The purpose of this poll is to determine how many 921 versus 
other DVRs encountered hard drive failure(s) that required replacement.
If you have multiple DVRs then combine the results into one tally also
see examples below for alternate methods of voting.

If you have or had a 921 then select a choice from 1-5.
Else if you have or had another Dishnetwork DVR then select a 
choice from 6-10. If you have both a 921 and other DVR then
choose one choice from both 1-5 and 6-10.

1. *921* had *Zero* (I am so lucky. knock on wood)
2. *921* had *One* (Hey, these things happen)
3. *921* had *Two* (What bad luck I have)
4. *921* had *Three* (Somebody DOWN THERE likes me)
5. *921* had *Four* or more. (I am totally cursed, dude)

6. *Other DVR  * had *Zero* (I am so lucky. knock on wood)
7. *Other DVR  * had *One* (Hey, these things happen)
8. *Other DVR  * had *Two * (What bad luck I have)
9. *Other DVR  * had *Three* (Somebody DOWN THERE likes me)
10. *Other DVR  * had *Four* or more. (I am totally cursed, dude)

*Rules:* If you have or had one 921 or another DVR model select 1 choice 
from either 1 thru 5 or 6 thru 10 (depending if it's a 921 or not).

If you have or had multiple 921s or other DVR models you can either
split the choices if they're different or combine into one total.

*See examples for those that have multiple DVRs:*

John has two 921s in which 1 had a drive failure and the other did not.
He may answer both choice 1 and 2 or just choice 2.
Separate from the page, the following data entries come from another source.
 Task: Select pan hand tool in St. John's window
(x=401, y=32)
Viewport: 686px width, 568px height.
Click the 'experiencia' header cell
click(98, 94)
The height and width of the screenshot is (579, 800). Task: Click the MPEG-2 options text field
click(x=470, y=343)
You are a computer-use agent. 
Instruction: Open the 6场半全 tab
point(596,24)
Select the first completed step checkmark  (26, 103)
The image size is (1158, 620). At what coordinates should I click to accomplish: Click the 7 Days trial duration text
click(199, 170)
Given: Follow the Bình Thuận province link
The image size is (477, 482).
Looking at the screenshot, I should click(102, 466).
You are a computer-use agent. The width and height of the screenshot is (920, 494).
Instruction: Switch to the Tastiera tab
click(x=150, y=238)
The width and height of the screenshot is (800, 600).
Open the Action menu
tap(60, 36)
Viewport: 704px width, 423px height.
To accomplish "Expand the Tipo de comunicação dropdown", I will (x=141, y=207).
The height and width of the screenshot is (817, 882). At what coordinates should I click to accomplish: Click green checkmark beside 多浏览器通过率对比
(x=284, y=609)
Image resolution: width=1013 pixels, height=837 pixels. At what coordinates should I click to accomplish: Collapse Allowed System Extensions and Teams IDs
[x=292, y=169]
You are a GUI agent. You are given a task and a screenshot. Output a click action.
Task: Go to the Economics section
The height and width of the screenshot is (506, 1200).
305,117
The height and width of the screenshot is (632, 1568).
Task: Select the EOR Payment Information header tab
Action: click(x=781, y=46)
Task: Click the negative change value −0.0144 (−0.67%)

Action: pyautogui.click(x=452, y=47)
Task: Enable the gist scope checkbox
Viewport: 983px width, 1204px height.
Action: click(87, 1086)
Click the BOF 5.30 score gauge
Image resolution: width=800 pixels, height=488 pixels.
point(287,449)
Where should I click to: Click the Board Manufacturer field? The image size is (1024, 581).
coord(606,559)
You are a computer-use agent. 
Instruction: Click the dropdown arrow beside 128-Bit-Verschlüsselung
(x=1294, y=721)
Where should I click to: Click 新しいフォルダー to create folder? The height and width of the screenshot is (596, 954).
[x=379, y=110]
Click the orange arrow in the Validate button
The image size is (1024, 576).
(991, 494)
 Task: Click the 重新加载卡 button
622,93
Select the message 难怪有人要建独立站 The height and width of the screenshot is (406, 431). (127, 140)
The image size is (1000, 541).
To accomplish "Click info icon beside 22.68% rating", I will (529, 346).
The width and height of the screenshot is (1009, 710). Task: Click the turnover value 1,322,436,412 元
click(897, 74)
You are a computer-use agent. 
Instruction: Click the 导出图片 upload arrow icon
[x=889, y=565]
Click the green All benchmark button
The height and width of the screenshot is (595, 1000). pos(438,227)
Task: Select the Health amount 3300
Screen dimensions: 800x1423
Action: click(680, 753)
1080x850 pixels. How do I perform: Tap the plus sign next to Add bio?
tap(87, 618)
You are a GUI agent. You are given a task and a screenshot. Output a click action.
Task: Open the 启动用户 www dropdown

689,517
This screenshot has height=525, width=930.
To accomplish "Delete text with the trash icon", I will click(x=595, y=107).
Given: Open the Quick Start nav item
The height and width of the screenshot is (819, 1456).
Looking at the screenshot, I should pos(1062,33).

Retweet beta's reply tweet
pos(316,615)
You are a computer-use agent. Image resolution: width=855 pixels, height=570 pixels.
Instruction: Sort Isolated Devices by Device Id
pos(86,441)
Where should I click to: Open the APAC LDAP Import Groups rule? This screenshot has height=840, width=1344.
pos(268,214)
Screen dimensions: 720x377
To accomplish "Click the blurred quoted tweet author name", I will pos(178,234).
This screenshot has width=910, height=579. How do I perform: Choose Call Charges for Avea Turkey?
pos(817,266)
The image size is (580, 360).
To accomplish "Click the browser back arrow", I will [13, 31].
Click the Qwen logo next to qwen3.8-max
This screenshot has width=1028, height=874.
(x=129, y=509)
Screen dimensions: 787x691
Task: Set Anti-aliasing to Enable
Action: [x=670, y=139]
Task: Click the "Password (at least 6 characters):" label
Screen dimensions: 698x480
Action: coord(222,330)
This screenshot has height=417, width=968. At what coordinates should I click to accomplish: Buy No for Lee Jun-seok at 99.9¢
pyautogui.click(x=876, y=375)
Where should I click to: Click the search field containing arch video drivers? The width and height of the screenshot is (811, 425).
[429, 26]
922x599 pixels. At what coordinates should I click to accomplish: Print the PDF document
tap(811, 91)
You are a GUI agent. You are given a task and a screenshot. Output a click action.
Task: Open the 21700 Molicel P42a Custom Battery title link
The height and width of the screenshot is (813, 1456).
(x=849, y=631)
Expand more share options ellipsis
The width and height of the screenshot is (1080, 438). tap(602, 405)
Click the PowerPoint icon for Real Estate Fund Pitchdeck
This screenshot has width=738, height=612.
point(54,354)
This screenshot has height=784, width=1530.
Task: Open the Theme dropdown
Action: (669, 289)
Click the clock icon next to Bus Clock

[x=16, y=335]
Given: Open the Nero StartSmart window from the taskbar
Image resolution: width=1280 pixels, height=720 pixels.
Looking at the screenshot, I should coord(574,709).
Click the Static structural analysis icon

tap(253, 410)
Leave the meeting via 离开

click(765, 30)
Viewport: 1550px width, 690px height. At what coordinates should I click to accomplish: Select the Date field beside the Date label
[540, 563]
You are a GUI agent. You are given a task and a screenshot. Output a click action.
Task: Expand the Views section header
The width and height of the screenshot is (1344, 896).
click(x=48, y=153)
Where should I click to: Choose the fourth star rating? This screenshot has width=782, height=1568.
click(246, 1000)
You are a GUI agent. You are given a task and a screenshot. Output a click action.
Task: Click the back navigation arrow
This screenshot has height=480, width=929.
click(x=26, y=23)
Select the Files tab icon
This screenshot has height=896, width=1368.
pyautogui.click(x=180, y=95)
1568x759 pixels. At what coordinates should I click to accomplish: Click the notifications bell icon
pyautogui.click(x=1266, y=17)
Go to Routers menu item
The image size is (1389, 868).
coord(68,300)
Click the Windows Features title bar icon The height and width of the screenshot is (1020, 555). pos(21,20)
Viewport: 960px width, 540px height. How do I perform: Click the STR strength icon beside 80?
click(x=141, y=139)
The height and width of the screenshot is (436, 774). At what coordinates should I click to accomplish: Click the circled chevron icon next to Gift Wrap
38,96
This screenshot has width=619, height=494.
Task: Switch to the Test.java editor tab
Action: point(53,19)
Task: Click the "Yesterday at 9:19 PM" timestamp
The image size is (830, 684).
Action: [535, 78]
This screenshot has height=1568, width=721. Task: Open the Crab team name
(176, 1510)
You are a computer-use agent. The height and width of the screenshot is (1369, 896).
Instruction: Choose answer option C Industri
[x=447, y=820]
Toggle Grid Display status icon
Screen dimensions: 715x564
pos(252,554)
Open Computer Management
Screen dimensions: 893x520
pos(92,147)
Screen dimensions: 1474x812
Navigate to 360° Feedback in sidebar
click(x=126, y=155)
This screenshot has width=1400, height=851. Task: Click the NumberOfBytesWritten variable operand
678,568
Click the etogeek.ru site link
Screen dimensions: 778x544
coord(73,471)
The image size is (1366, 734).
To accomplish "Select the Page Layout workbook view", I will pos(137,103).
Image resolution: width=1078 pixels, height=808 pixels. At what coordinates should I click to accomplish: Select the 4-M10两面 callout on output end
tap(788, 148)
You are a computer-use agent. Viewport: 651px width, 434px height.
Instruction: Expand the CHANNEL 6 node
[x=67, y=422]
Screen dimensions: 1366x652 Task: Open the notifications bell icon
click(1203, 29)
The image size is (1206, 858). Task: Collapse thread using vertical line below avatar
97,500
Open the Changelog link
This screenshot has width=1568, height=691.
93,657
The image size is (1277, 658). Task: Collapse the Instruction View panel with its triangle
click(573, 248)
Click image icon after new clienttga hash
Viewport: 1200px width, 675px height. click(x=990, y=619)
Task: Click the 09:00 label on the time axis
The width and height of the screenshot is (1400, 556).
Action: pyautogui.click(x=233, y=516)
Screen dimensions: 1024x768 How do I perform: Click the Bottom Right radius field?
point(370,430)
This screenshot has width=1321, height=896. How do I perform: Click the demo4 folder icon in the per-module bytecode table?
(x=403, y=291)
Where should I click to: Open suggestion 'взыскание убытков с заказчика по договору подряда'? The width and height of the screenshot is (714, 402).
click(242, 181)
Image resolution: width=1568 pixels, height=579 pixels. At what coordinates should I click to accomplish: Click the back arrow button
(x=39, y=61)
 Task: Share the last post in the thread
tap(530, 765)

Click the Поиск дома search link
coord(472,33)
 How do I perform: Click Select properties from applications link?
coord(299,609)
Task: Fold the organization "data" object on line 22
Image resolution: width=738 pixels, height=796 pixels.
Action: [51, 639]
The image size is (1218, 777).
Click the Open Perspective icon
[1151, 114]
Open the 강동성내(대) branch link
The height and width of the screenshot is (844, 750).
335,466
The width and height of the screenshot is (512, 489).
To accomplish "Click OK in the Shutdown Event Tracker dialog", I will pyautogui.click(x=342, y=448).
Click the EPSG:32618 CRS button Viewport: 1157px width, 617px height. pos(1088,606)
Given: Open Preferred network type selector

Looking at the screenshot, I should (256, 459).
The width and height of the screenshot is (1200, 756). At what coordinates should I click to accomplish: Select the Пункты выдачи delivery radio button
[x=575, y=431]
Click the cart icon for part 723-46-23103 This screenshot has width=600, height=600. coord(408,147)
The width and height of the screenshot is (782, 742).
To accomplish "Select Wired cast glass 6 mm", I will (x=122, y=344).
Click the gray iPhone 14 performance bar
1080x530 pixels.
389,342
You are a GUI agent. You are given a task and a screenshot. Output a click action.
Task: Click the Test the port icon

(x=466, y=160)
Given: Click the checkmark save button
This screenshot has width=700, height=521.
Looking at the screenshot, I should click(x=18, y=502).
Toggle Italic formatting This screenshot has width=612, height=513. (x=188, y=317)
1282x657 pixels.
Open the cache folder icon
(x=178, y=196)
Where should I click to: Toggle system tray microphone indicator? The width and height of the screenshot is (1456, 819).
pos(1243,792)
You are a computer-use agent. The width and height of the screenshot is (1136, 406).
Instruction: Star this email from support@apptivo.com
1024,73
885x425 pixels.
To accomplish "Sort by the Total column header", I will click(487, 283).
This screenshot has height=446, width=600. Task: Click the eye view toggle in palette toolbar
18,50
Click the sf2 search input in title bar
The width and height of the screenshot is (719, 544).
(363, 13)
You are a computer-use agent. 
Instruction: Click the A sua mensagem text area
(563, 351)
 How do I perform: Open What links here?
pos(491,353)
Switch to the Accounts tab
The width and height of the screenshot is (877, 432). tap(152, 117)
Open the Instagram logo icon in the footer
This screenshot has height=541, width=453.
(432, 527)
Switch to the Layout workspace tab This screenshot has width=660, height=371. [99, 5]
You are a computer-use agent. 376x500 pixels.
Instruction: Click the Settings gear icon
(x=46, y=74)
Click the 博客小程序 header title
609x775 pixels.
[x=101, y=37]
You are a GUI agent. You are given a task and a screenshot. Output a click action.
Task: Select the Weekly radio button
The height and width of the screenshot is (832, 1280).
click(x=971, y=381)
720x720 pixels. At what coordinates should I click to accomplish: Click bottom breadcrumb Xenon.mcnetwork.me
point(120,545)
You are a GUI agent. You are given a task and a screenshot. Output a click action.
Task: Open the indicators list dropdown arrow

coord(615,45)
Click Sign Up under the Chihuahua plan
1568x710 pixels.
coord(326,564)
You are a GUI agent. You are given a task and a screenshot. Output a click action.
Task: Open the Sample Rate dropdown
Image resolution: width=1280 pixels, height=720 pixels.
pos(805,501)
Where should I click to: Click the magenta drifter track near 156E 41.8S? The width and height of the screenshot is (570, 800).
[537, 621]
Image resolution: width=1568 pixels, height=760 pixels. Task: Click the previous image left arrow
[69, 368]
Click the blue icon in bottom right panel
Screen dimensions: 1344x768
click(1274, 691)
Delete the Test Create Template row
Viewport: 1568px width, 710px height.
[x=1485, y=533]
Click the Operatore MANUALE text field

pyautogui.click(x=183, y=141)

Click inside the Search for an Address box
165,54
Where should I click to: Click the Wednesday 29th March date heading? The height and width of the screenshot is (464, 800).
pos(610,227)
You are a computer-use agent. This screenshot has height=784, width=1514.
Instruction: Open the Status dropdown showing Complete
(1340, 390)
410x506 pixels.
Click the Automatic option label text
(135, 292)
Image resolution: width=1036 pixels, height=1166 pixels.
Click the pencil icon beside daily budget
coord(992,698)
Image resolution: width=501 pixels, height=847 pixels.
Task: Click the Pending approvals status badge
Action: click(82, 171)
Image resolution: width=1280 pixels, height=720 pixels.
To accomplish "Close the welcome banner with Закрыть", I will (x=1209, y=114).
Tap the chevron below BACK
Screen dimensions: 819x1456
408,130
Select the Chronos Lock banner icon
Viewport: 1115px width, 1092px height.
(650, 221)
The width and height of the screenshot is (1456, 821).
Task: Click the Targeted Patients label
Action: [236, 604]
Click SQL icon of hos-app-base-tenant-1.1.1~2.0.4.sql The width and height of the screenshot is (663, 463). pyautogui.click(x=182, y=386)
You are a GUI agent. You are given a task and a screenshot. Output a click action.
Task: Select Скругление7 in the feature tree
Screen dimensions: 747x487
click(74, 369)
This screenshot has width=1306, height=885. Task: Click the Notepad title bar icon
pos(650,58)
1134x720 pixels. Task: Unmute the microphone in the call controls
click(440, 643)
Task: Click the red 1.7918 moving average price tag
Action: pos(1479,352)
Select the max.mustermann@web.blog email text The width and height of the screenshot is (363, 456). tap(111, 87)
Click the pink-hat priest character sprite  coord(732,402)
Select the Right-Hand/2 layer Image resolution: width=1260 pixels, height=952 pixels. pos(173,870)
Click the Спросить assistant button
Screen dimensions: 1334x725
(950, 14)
Joe has two 921s in which both had one drive failure. Since both had the
same number of failures he should combine the total to 2 failures which
is choice 3.

Bill has a 921 and 522. The 921 had 1 failure while the 522 had not.
He would pick choice 2 and 6.

Dave has a 942 and 522. The 942 had one failure and the 522 had 2 failures.
He can pick 7 and 8 or just total them up to 3 failure which is choice 9.


----------



## TechnoCat (Sep 4, 2005)

My first 510 died after about six months. Replaced free. But my 942 has been solid, other than occaisionally going insane and needing to be pulled off the juice and reset.


----------



## Pils (Sep 20, 2004)

Had numerous 5xx's and never a HD problem. 921 died the first month and seems way too common.


----------



## boylehome (Jul 16, 2004)

So far 1x921 and 1x721 were replaced. The 921 was just under one year old and the 721 was one of the first sold. The replacements are working fine. Gee, I hope that I don't eat my words for the, "fine" mention.


----------



## Michael P (Oct 27, 2004)

I'm quoting my own posting from another thread:


> >Quote:
> >Originally Posted by jergenf
> >You've had four 921's in how many years?
> >Were they all hard drive failures?
> ...


----------



## WildBill (Dec 8, 2004)

921 had Zero (I am so lucky. knock on wood) 32 64.00%
921 had One (Hey, these things happen) 12 24.00%
921 had Two (What bad luck I have) 2 4.00%
921 had Three (Somebody DOWN THERE likes me) 0 0%
921 had Four or more. (I am totally cursed, dude) 2 4.00%
Other DVR had Zero (I am so lucky. knock on wood) 11 22.00%
Other DVR had One (Hey, these things happen) 5 10.00%
Other DVR had Two (What bad luck I have) 2 4.00%
Other DVR had Three (Somebody DOWN THERE likes me) 0 0%
Other DVR had Four or more. (I am totally cursed, dude) 2 4.00%
Multiple Choice Poll. Voters: 50. You have already voted on this poll

I don't understand how you are calculating these percentages. For example, 32/48 921 responses should be 66.66%, not 64% and 11/20 "other DVR" responses should 55%, not 22%. In any event, so far it makes the 921 look more reliable (in terms of HD failure) than other DVRs.


----------



## jergenf (Mar 31, 2005)

WildBill said:


> Multiple Choice Poll. Voters: 50. You have already voted on this poll
> 
> I don't understand how you are calculating these percentages. For example, 32/48 921 responses should be 66.66%, not 64% and 11/20 "other DVR" responses should 55%, not 22%. In any event, so far it makes the 921 look more reliable (in terms of HD failure) than other DVRs.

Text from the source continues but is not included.